Da sie im Laufen so schlecht war, musste sie das Schwimmen aufgeben und nachmittags länger in der Schule bleiben, um Wettlaufen zu trainieren. Dabei wurden ihre Schwimmhäute so stark beansprucht, dass sie beim Schwimmen nur noch durchschnittliche Ergebnisse erzielen konnte. Aber eine durchschnittliche Leistung war durchaus akzeptabel, und so machte sich niemand mehr größere Sorgen darüber – außer der Ente.
Der gewissenhafte Hase war beim Laufen der Beste, bekam aber ein nervöses Zucken in seinen Beinmuskeln auf Grund des vielen Sondertrainings im Schwimmen.
Das stetige Eichhörnchen war außerordentlich gut im Klettern, wurde aber immer mehr entmutigt, weil sein Lehrer von ihm verlangte, dass es beim Flugunterricht vom Boden in die Höhe starten sollte, statt von den Baumwipfeln in die Tiefe. Von der Überanstrengung bekam es Muskelkater und erhielt dadurch nur sehr schlechte Noten beim Klettern und Laufen.
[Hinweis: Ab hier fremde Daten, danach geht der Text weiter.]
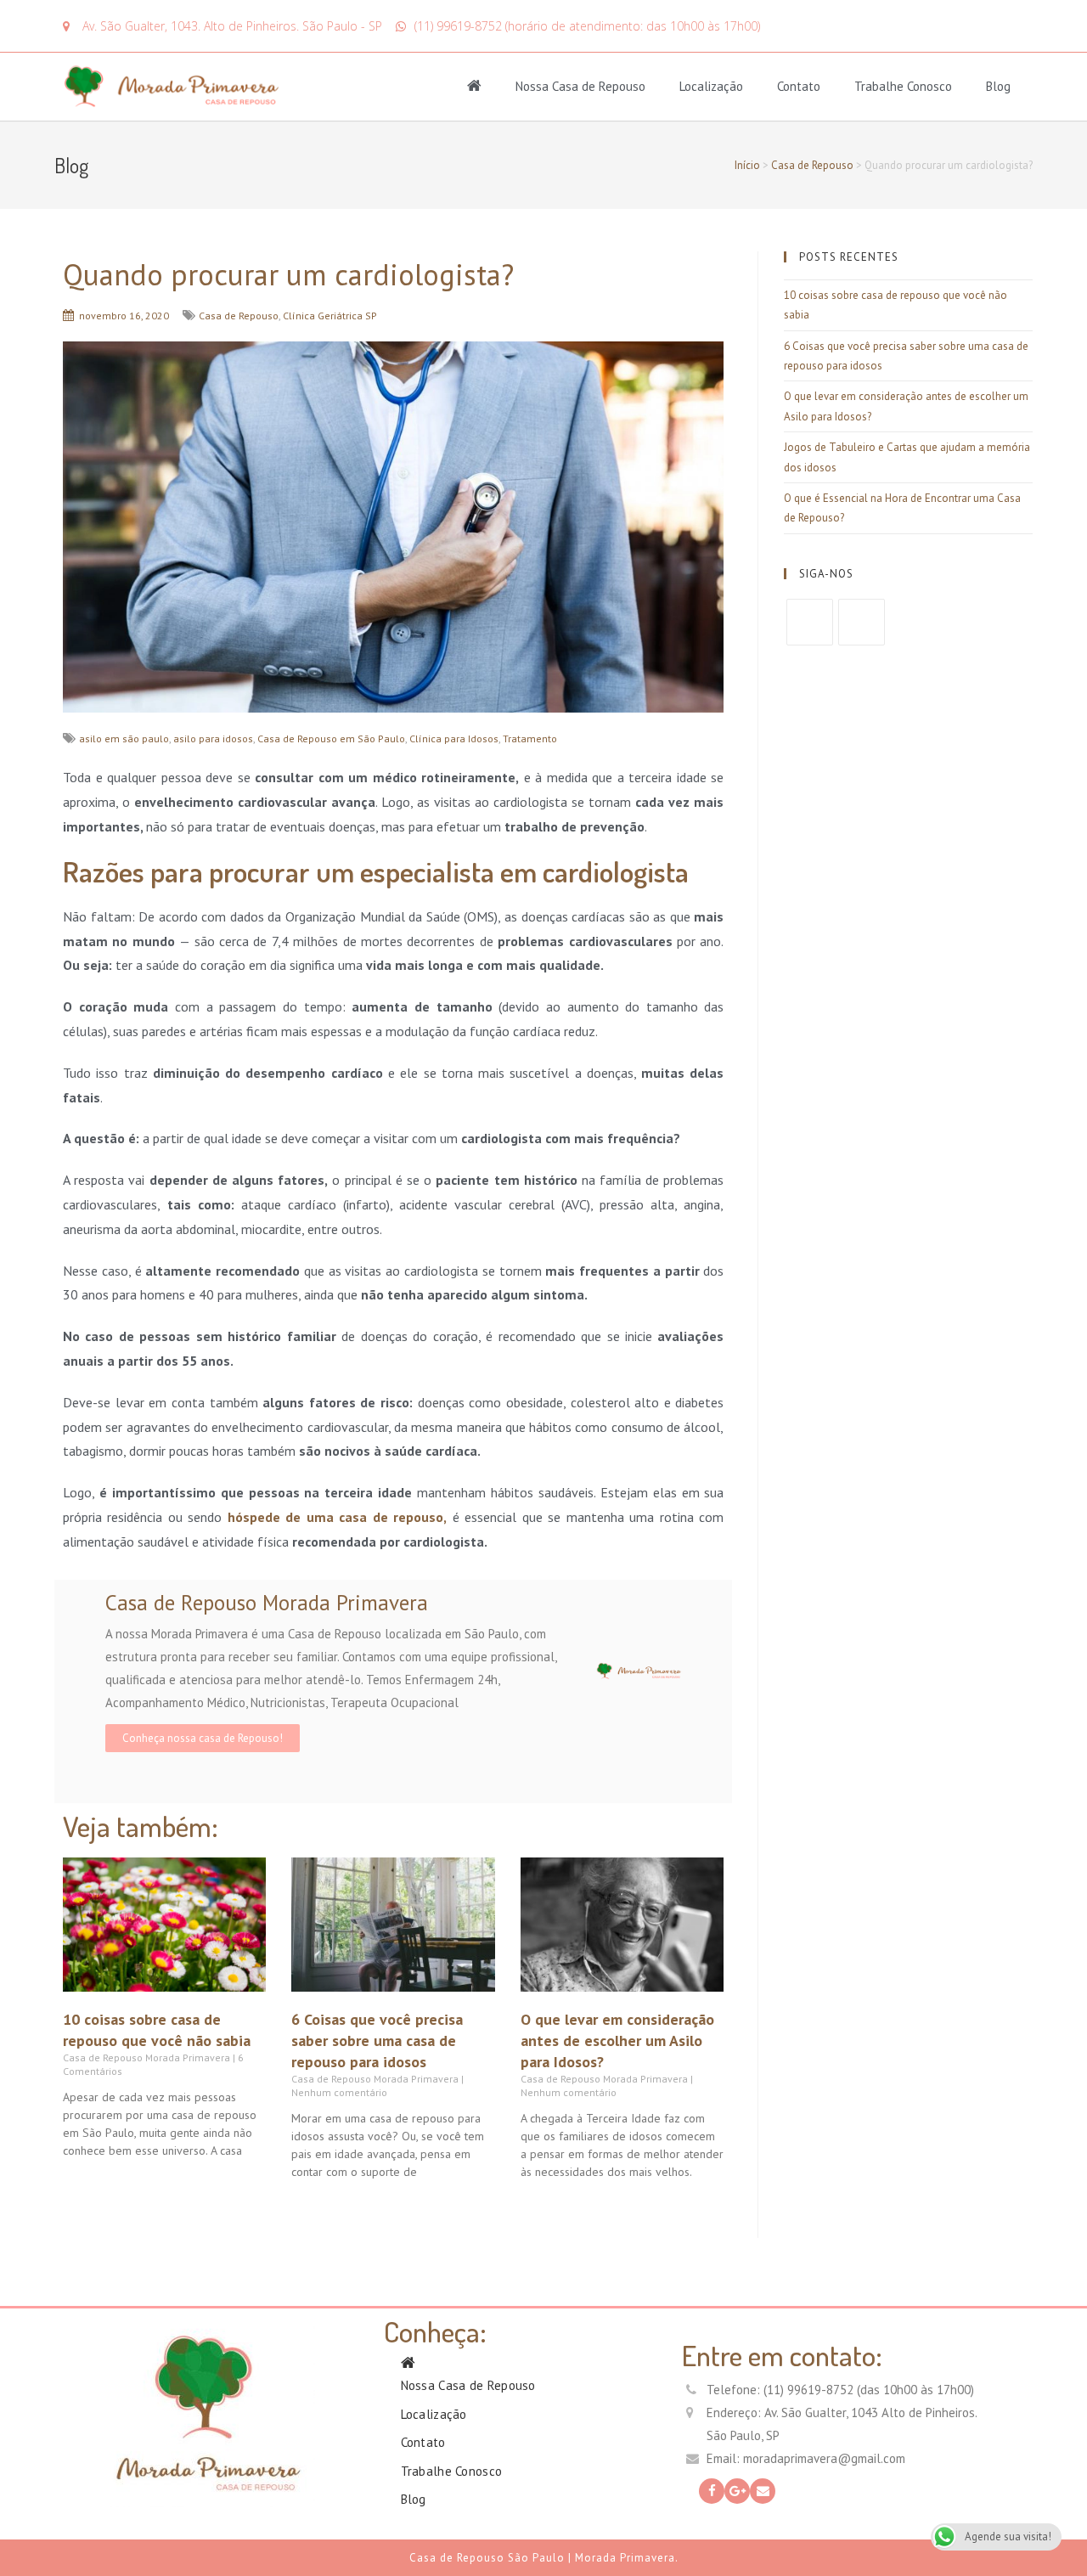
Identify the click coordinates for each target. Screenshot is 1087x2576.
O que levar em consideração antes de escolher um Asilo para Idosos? (617, 2041)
Der dominante Adler war ein Problemkind und wurde strengstens dafür bestraft, dass er nicht gehorchte. Im Kletterunterricht war er immer der erste, der den Gipfel erreichte, er bestand aber darauf, auf seine eigene Art und Weise dorthin zu gelangen.
(Frei nach Chuck Swindoll: „Dome Where Lire Makes Up It´s Mind”. Aus: L.J. Seiwert/F. Gay: Das Einmaleins der Persönlichkeit, Gabal, 1998/4)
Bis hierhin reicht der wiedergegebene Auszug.